The big clock on the back wall of the briefing shack said three fifty-five.
Zero minus one hour and five minutes.
Kimball looked around the room at the pale faces, the open mouths.
What have I to do with you now, he thought?
* * * * *
Outside, the winter night lay cold and still over the Base. Floodlights
spilled brilliance over the dunes and the scrubby earth, high fences

casting laced shadows across the burning white expanses of
ferroconcrete.
As they filed out of the briefing shack, Steinhart climbed into the
command car with Kimball.

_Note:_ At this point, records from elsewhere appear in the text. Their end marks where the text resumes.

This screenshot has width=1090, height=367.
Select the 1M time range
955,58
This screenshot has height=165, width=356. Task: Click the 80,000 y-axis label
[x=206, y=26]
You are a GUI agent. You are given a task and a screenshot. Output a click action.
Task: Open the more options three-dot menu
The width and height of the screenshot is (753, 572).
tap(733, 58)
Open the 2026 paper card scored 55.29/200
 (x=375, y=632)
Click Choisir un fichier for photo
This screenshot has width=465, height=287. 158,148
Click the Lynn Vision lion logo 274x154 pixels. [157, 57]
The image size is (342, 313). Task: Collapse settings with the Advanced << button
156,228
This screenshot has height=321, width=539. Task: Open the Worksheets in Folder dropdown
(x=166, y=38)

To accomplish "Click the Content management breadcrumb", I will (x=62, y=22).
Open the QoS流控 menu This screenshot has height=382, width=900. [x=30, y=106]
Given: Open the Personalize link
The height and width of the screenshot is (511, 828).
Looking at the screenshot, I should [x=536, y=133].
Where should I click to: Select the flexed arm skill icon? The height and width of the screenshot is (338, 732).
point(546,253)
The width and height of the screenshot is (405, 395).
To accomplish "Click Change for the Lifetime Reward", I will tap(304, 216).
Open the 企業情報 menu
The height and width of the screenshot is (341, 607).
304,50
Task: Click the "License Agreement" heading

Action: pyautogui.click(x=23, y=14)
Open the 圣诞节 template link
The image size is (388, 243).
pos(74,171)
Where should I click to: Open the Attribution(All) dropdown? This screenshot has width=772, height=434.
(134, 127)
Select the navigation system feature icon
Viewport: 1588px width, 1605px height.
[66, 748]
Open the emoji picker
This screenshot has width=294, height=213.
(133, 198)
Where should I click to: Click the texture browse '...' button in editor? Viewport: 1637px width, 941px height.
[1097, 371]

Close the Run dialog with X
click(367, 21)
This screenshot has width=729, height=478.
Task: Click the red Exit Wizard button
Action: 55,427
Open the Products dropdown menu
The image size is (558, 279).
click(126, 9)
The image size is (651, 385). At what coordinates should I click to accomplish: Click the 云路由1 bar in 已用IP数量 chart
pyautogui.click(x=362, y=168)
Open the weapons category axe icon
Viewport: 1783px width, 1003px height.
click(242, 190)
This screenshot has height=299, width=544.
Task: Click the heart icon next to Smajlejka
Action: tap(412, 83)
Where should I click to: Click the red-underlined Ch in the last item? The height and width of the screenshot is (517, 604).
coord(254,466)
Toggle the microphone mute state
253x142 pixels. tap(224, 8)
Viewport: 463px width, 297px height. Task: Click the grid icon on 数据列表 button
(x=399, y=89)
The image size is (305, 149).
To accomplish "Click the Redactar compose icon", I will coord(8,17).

Chance or design? Kimball wondered. The
others, he noticed, were leaving both of them alone.
"We haven't gotten on too well, have we, Colonel?" Steinhart observed
in a quiet voice.
Kimball thought: He's pale skinned and very blond. What is it that he
reminds me of? Shouldn't there be a diadem on his forehead? He smiled
vaguely into the rumbling night. That's what it was. Odd that he should
have forgotten. How many rocket pilots, he wondered, were weaned on
Burroughs' books? And how many remembered now that the Thern
priests all wore yellow wings and a circlet of gold with some fantastic
jewel on their forehead?
"We've done as well as could be expected," he said.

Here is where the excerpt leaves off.